Mount Sini will go out of its way to put you in a semi $450/day or a Pvt $500/day Or if your in a pvt due to medical reasons and not paying for it, they will move you out with in an hour of your statis change. but first some one from accounting will visit to see if you want to fork over the money to keep it.
I pay the extra $10 a month for level 3 as it payes up to $375/400 day so the remander on my Visa for a pvt is not so bad, done the ward thing never again.


----------



## McG (24 Mar 2014)

With all those "other" boxes available at the bottom of the T4, it would be nice if PSHCP premium payments were presented as Box 85.


----------



## Transporter (24 Mar 2014)

Your total expenses still have to exceed the minimum threshold of either 3% of your net income or $2,024, whichever is less. So, based on the numbers being tossed around above, isn't it a moot point?


----------



## McG (24 Mar 2014)

By itself, yes.  Added with other medical expenses, maybe not.


----------



## Crispy Bacon (25 Mar 2014)

Canada Revenue Agency - medical expenses

As well:

http://www.cra-arc.gc.ca/tx/ndvdls/tpcs/ncm-tx/rtrn/cmpltng/ddctns/lns300-350/330/ntllwbl-eng.html



> *Which medical expenses are not eligible?*
> 
> There are a number of expenses that are commonly claimed as medical expenses in error. The expenses you cannot claim include the following:
> 
> ...


----------



## McG (25 Mar 2014)

Crispy Bacon said:
			
		

> As well:
> 
> http://www.cra-arc.gc.ca/tx/ndvdls/tpcs/ncm-tx/rtrn/cmpltng/ddctns/lns300-350/330/ntllwbl-eng.html


What is your point?


----------



## Alf125 (18 May 2014)

A few comments on the topic:

1. You can claim what you pay in medical insurance premiums but not the employers share. For the regular force the employer covers the full cost of basic coverage so you would only be able to claim anything you pay for extra coverage which currently maxes out at about $5.00/month I believe. Reservists and Pensioners pay a much higher portion of PSHCP depending on level of coverage, family situation and class/duration of service (for reservists) so they would be able to claim these amounts.

2. As noted by others there is a 3% of net income threshold that must be reached before medical expenses are of any benefit on your taxes. For example a single member with $70K in net income would have to exceed $2100 in medical expenses before there would be any tax benefit, unlikely for a single member. However PSHCP has a co-pay and coverage limitations so a married/common law member might reach this level especially if a dependant has significant medical issues.
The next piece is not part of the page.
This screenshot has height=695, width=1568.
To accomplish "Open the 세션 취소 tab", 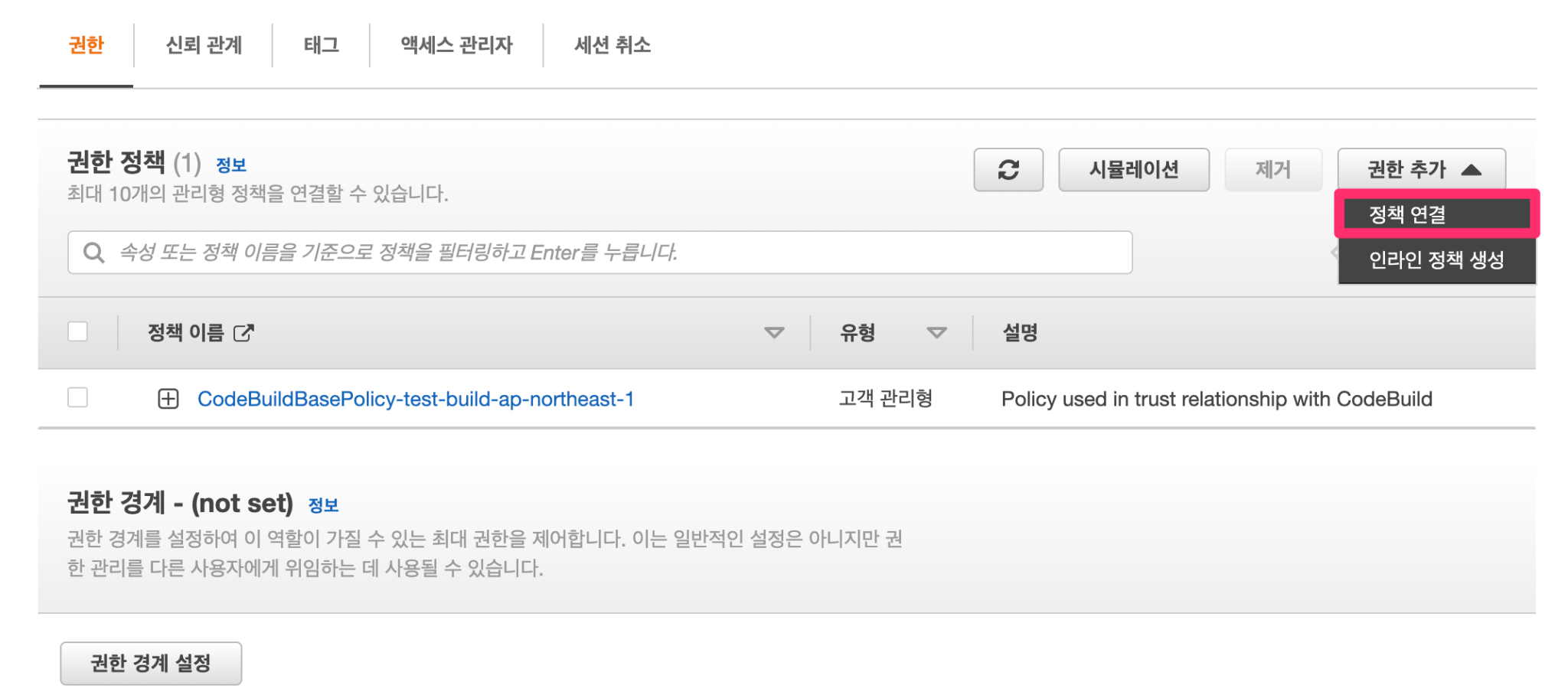I will (x=612, y=45).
3. The combined medical expenses for the entire family (spouses/minor children) may be claimed by either partner in married/common law relationships. A single parent with $70K and medical expenses of $1600 would see no tax benefit. However if he/she was married or common law and the partner had $20Kin net income then the lower income partner could claim $1000 (1600 - [3% of 20K]) medical expenses and save $180-$240 on their taxes depending on province of residence.

4. The Harper government is in the process of tripling PSHCP premiums for pensioners. For single level 1 coverage the cost will go from $21.78 to about $65.00 per month. Combined with co-pays and coverage limitations this will put more pensioners over the 3% threshold for medical expenses.

5. Neither pay offices for current members nor PWGSC for pensioners includes health insurance premiums on T4/T4A slips even though the slips have boxes for these entries. CRA will not accept pay/pension statements as proof of the expense. If you wish to claim these amounts you should get a statement from your pay office or PWGSC as applicable stating how much you paid.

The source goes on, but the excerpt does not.